Schaefer upbeat about local GM plant

December 09, 1992|By Ted Shelsby | Ted Shelsby,Staff Writer

Gov. William Donald Schaefer met with top management of the General Motors Corp.'s Baltimore plant yesterday and, although he received no promises of a long-term future for the plant, he said he was somewhat optimistic that GM would maintain its minivan factory here.

The governor came away more convinced than ever "that all of the ingredients are there for what we hope will be a bright future," Mark L. Wasserman, secretary of the state's Department of Economic and Employment Development, said after the private two-hour session at the Broening Highway complex.

Mr. Wasserman added that, under terms of an agreement with GM, state officials could not discuss the meeting except to confirm that the two sides met and that the governor was eager to help make the Baltimore plant as competitive as possible.

GM has said in the past that when it begins producing a restyled van for the 1996 model year, it might shift that work to another plant, leading to a shutdown of the Baltimore factory.
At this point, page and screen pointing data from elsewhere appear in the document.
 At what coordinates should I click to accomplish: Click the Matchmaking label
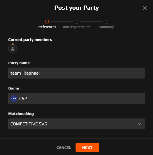(x=21, y=114)
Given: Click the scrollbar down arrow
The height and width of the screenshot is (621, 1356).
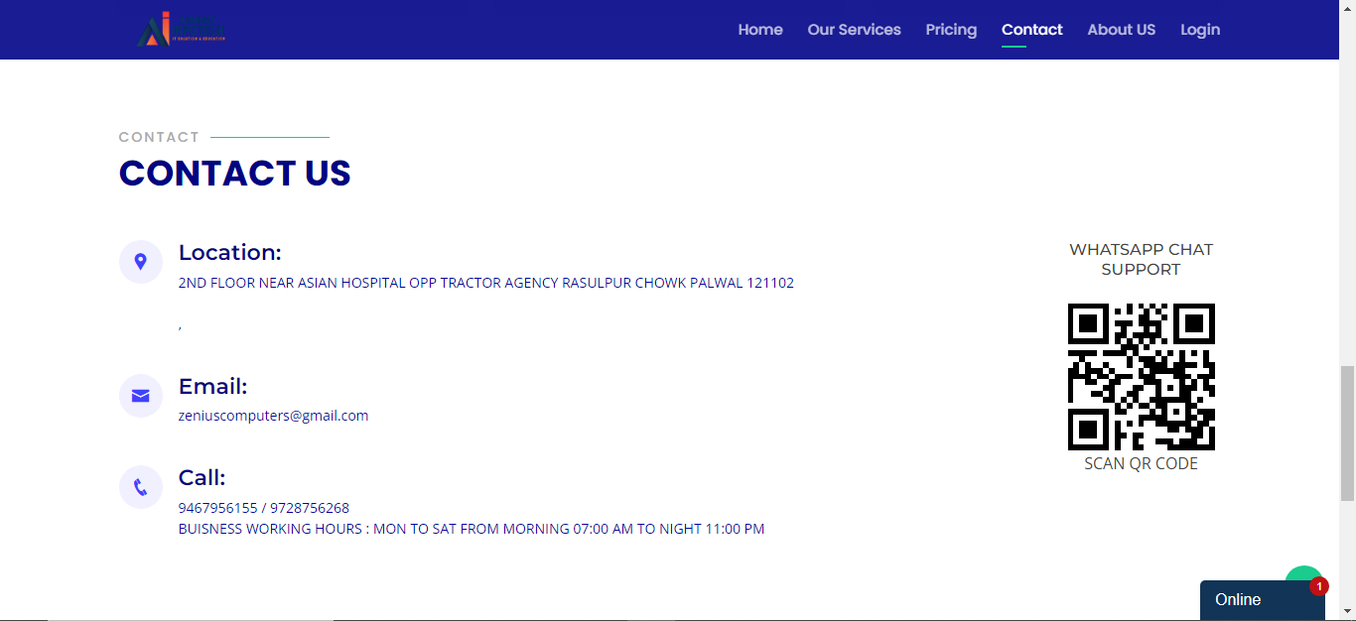Looking at the screenshot, I should point(1347,611).
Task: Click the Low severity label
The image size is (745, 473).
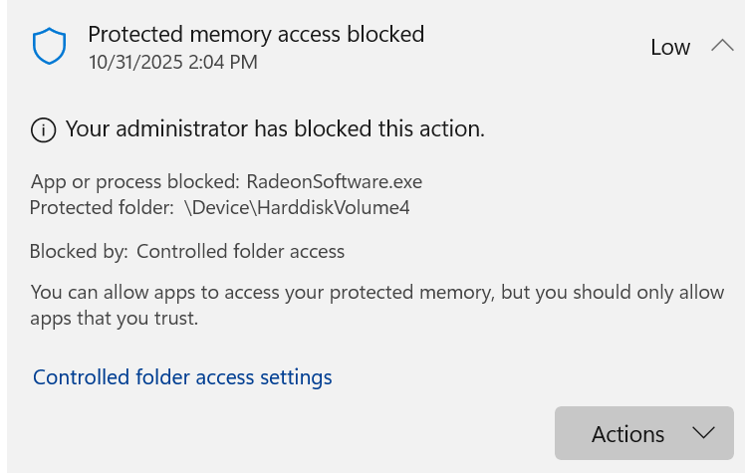Action: pyautogui.click(x=670, y=47)
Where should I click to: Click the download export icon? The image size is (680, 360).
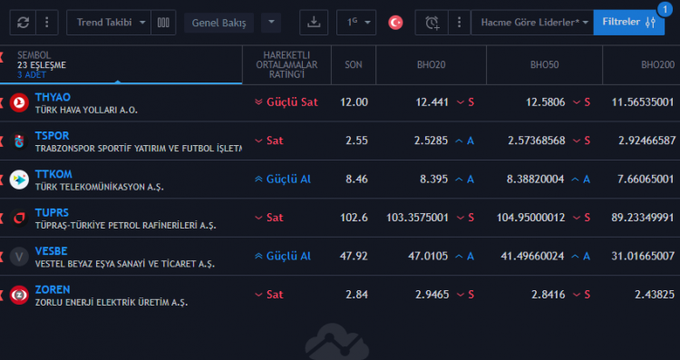[x=314, y=22]

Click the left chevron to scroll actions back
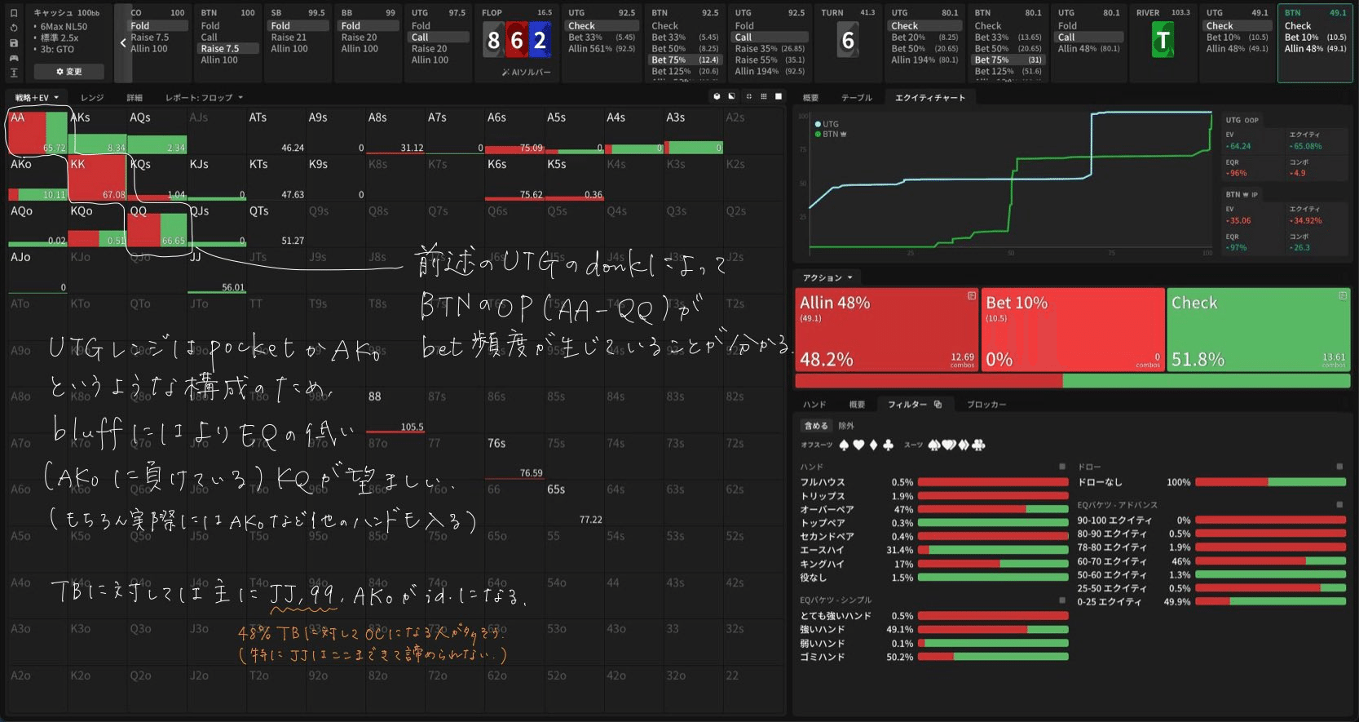pos(123,42)
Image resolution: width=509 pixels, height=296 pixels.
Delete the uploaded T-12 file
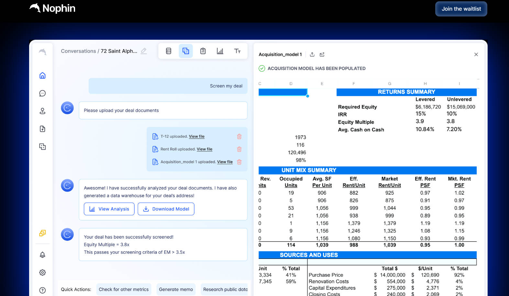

Mary Ann Tyler, a GM spokeswoman in Pontiac, Mich., said yesterday that the financially troubled automaker, which announced a number of plant closings last week, has still not made a decision about the future of the Baltimore plant.

Another participant at yesterday's meeting, Rodney A. Trump, president of Local 239 of the United Auto Workers union, said he was more convinced than ever that Baltimore would be building the GM van well into the future. Mr. Trump's union represents the hourly workers at the plant.

Mr. Trump's encouragement stems from GM's announcement last week that it would end production of several factories after the 1995 or 1996 model years.

"By the sheer fact that they didn't mention Baltimore," he said, "supports that fact that we have a future. We were not included in their shutdown plans."

GM is the city's largest manufacturing employer, with about 3,400 jobs. The company has said that it pumps about $1 billion into the regional economy each year through its payroll and acquisitions from area suppliers.